早く逢いたい
早く逢いたい
美羽は一人ぽつねんと、檜の浴槽の中にいた。
竜軌はいない。
左足の甲の傷が化膿しないか心配で、美羽が懸命にお願いして、竜軌に今日の入浴を思いとどまらせたのだ。
だが一人の浴槽は広い。広過ぎて海かと思う。
温かいお湯、温かい湯気、空気。
なのに温かい身体一つ足りないだけでこんなにも寂しく悲しい。
「りゅうき。りゅうき。…りゅうき?」
返事がないのは当たり前なのに。
当たり前が辛い。
何だ、美羽、と答えてくれない。甘やかしても髪の毛を洗ってもくれないのだ。
「りゅうきぃ…」
声がか細くなるのと比例して涙が出る。
ここまで甘えた女に成り下がってしまった。
くすんくすんとすすり上げる。
自分はもっと、強い女ではなかったか。だがそれは、虚しい強さではあった。愛を信じられない依怙地さに、裏打ちされた強さではあったが。
竜軌は胡蝶の間でふてくされて寝床に這いつくばっていた。
愛する女が自分の名を呼び、泣いている。
涙の落ちる幽き音まで竜軌の耳は拾える。
今は他の音を全て遮断して、美羽にだけチューニングを絞っているのだ。
伊達の痴話喧嘩を聴くのは面白かったがもうどうでも良い。
「そんな声で呼びやがるくらいなら、入らせれば良いものを」
ぼそ、と恨み言を言う。
ばい菌が入って左足が化膿して切断することにでもなったらどうするの、と美羽が真剣に涙目で懇願するので折れる他は無かった。
しかしそのせいで蝶の裸身が拝めなかった。
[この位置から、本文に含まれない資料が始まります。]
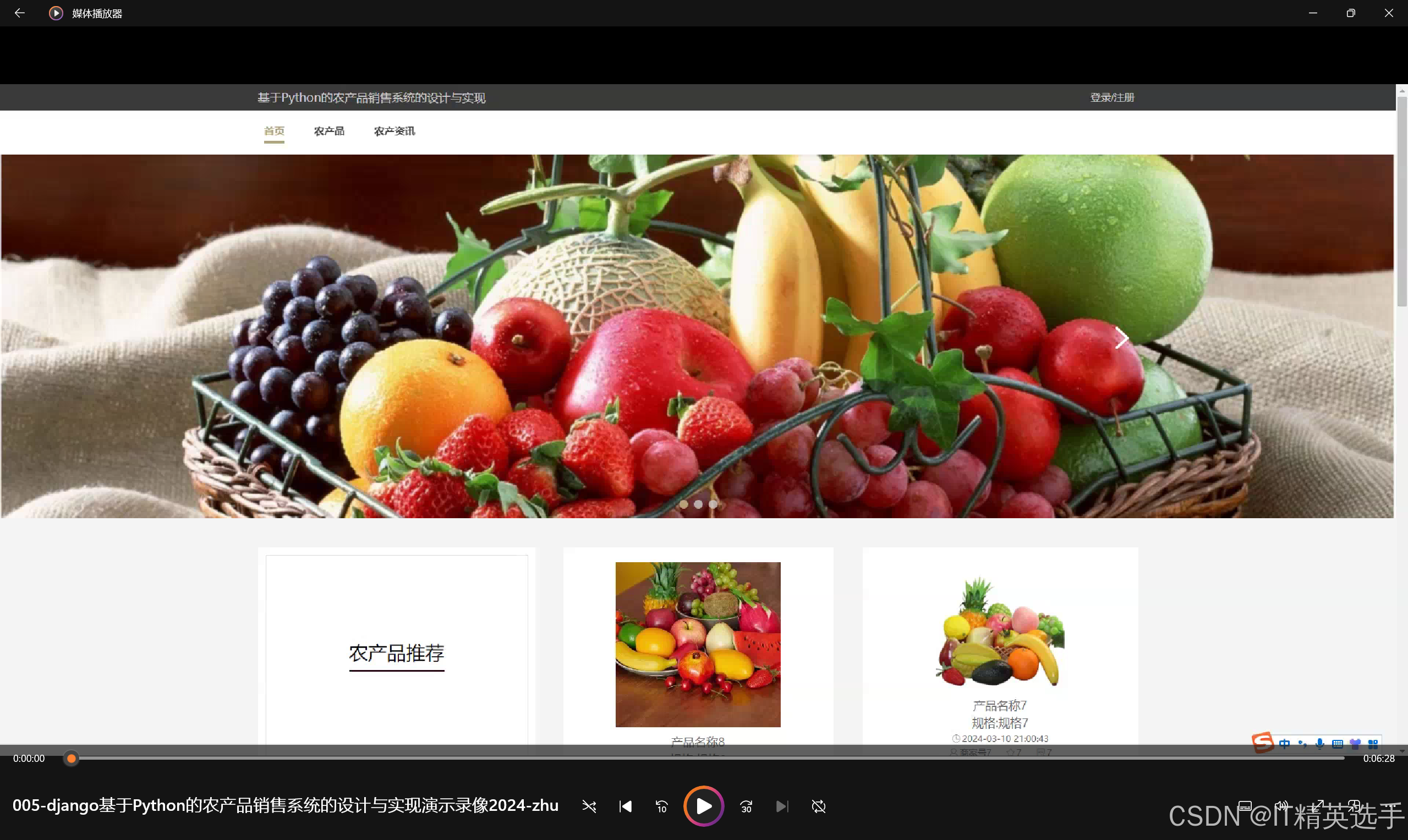The image size is (1408, 840).
Task: Toggle Sogou Chinese input mode 中
Action: tap(1285, 744)
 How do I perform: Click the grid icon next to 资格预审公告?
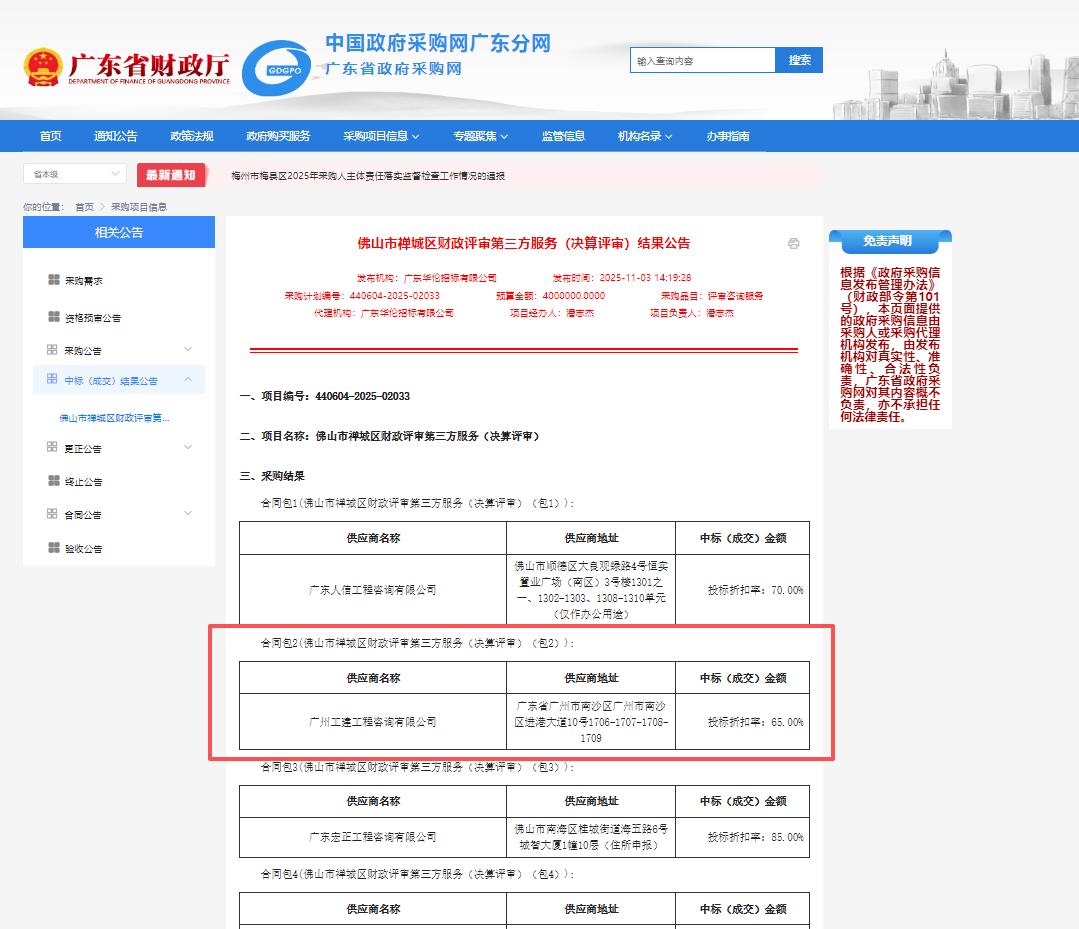[53, 317]
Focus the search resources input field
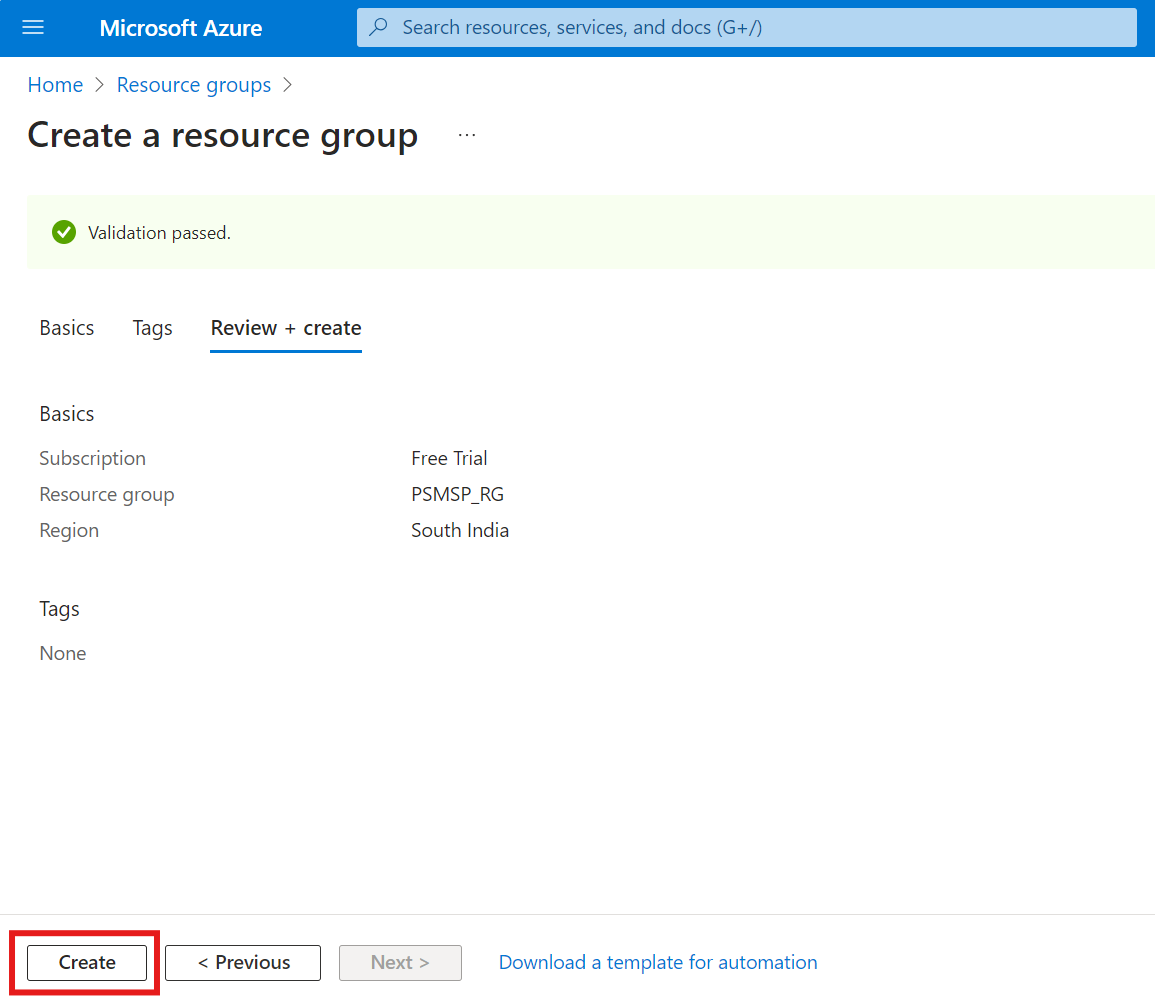 pyautogui.click(x=760, y=28)
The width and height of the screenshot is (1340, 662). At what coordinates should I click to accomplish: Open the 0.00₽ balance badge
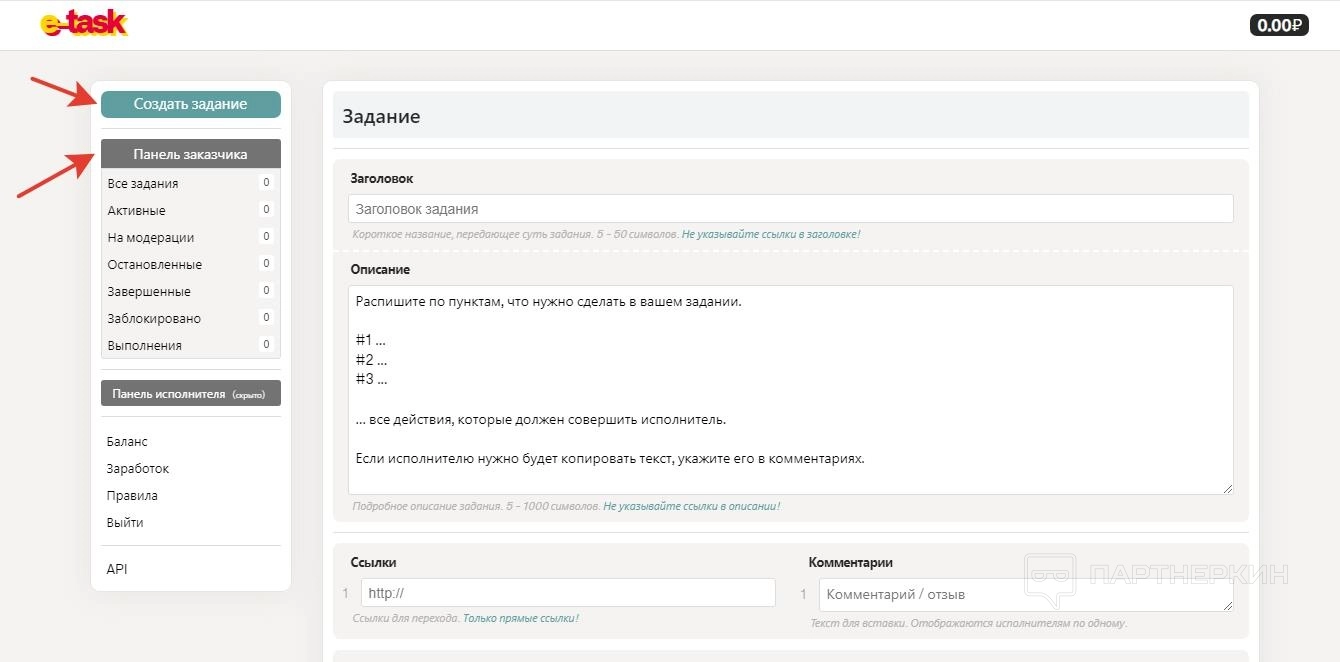click(x=1279, y=25)
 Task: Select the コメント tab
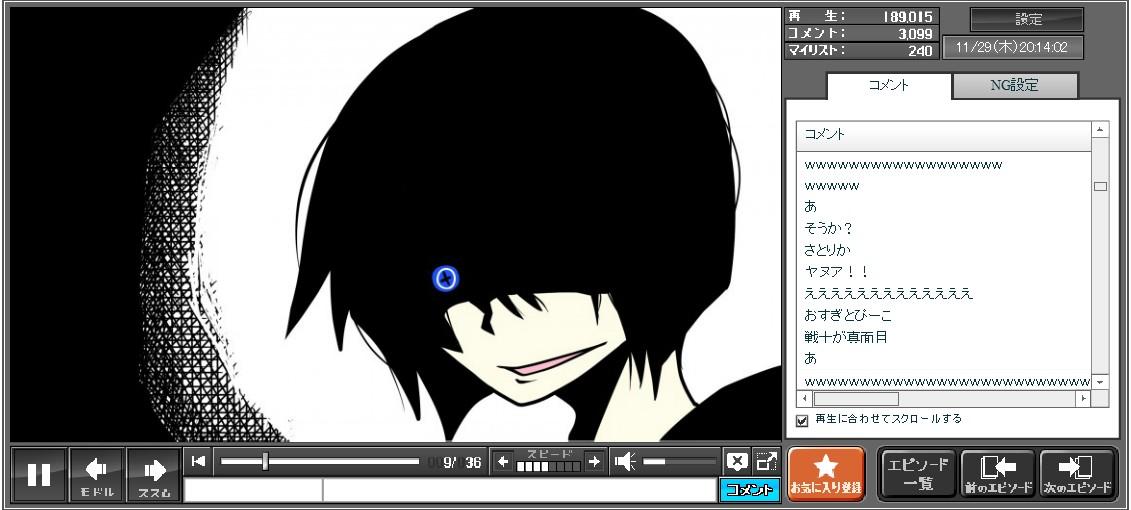(x=888, y=86)
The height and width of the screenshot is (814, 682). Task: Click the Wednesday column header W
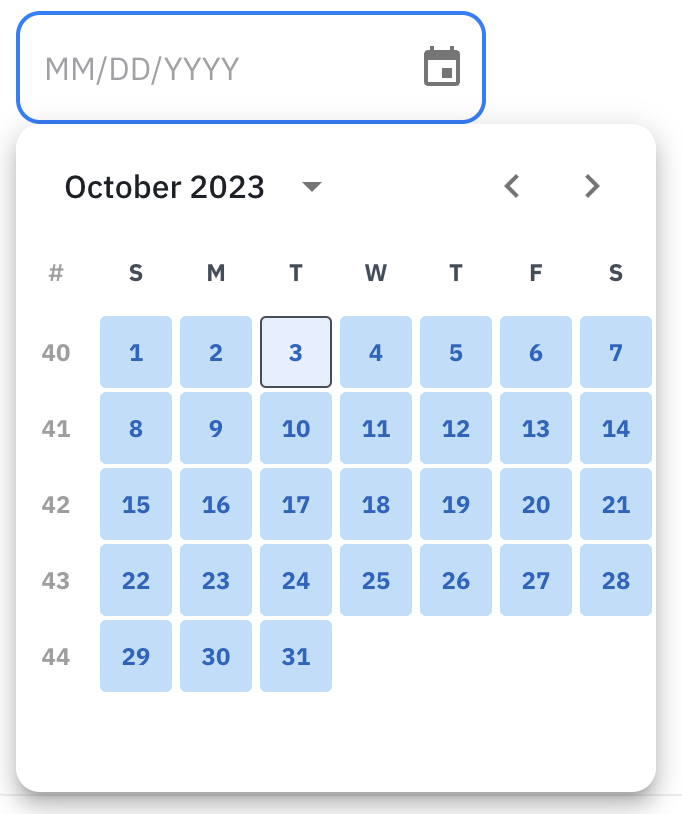376,273
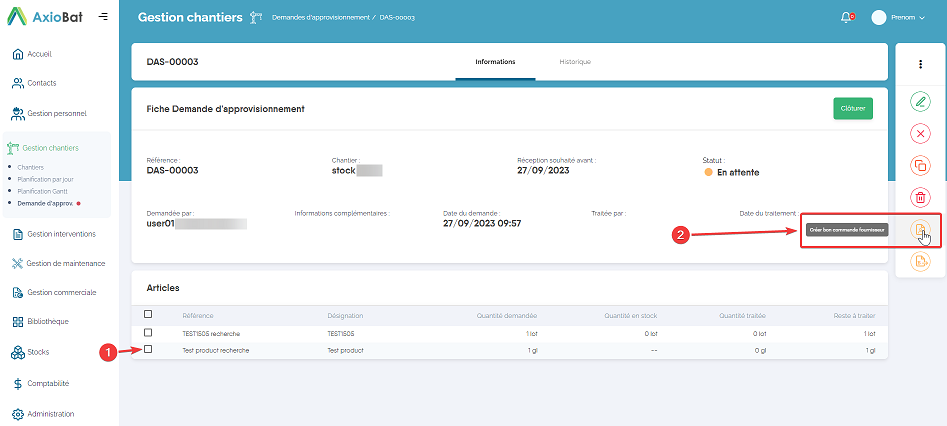Select the Informations tab
The height and width of the screenshot is (426, 947).
pyautogui.click(x=495, y=62)
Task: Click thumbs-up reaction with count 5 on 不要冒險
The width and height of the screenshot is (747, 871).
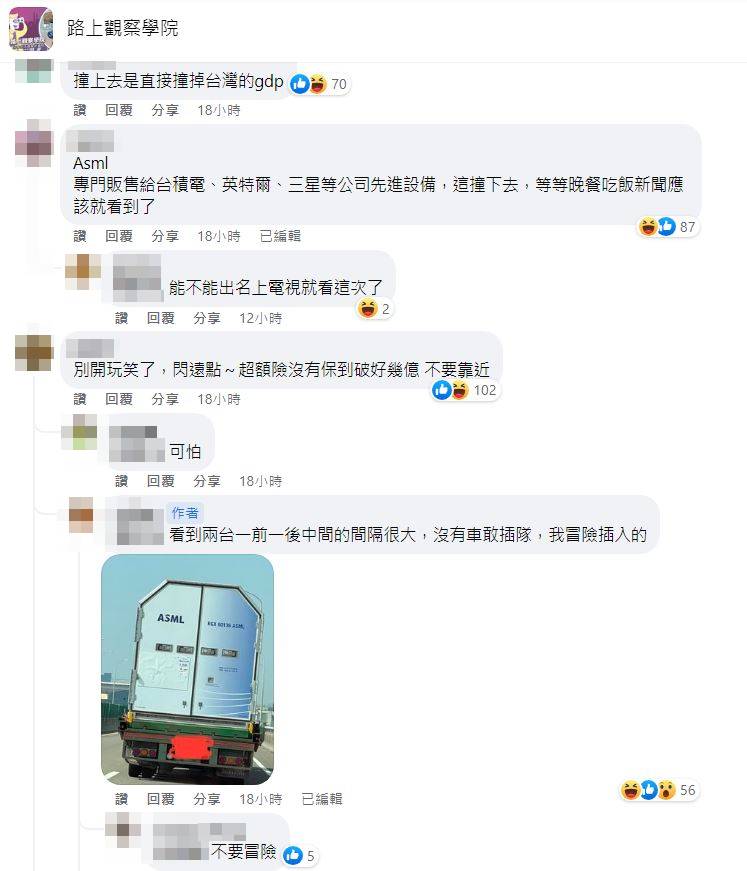Action: pos(299,856)
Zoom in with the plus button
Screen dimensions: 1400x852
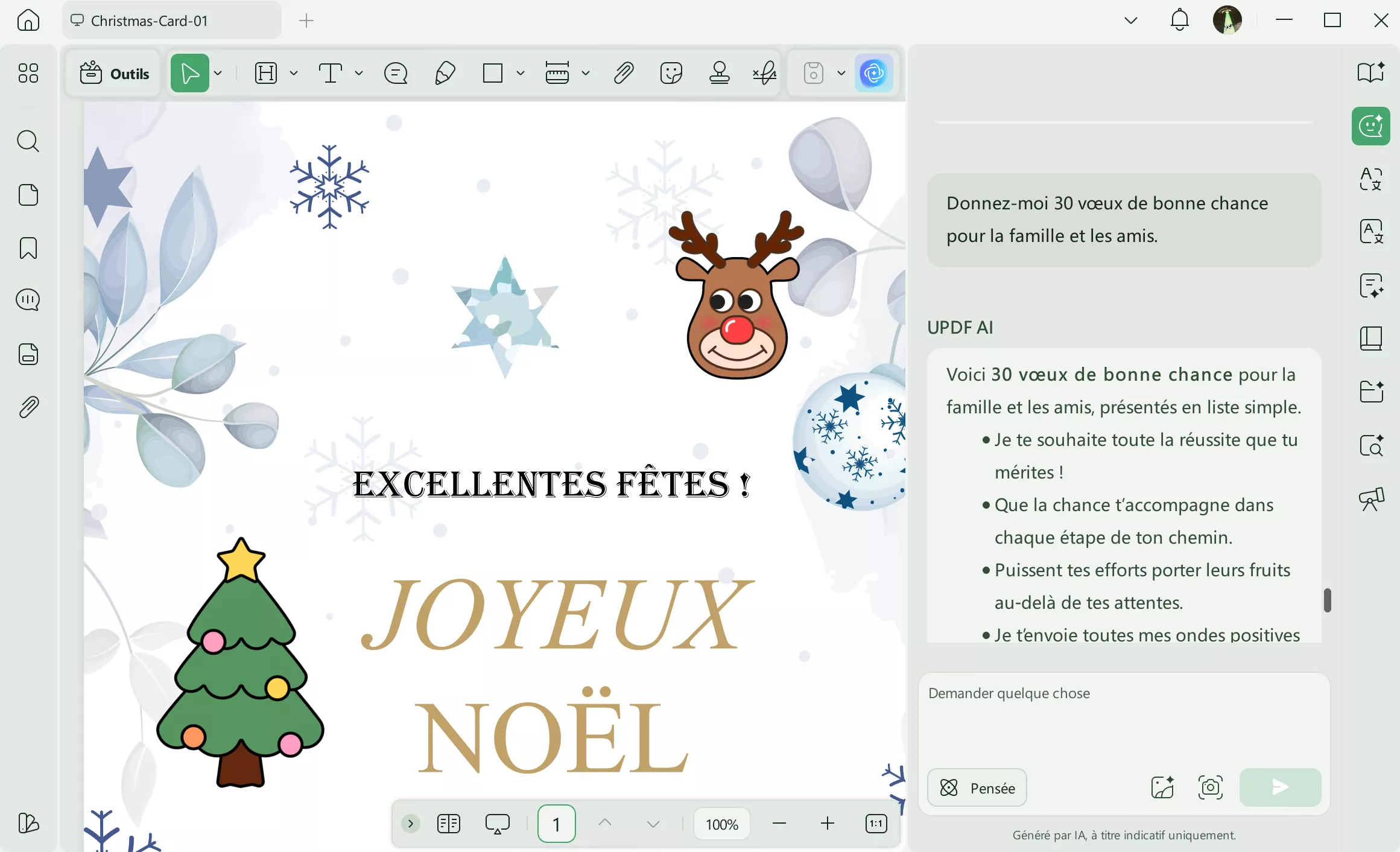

檜の香る中で見るのは好きなのに。
バスタオルを外して美羽が身体を洗う一部始終を、実は竜軌は目の端でしっかり見ていた。焼きつけようと盗み見ていた。
霞のように立ち込める淡白い湯気の中、布が取り外され、徐々に美羽の素肌が広がっていく様は天女が衣を脱ぐ様を彷彿させ美しく艶めかしく、竜軌はいつも密かに胸を高鳴らせていた。
長い黒髪を鬱陶しそうに掻き遣り無造作にうなじを露出させる。普段の子供っぽさが嘘のように色気が匂い立つのだ。
湯の中では竜軌を信頼し切って、無邪気に身を寄せて来る。
どれだけ竜軌がその行為を喜び満足しているか、美羽は知らないだろう。
「泣くなよ、美羽。早く上がって来い。慰めさせろ」
早く蝶を甘やかしたい。涙を舐め取ってたなごころに抱いて包んで。
溶かしたい。自分だけを映す瞳を独占したい。
美羽が竜軌だけを見て竜軌だけに甘えて竜軌だけを欲しがる。
(俺がいなければ呼吸すら出来ないくらいに)
なれば良いし、なって然るべきだと思う。
(お前はもっと、俺のものになれ)
行方すら解らなかったころに比べれば、互いの距離ははるかに近い。
知ってしまえば知ってしまったで、人間はより貪欲になるのだ。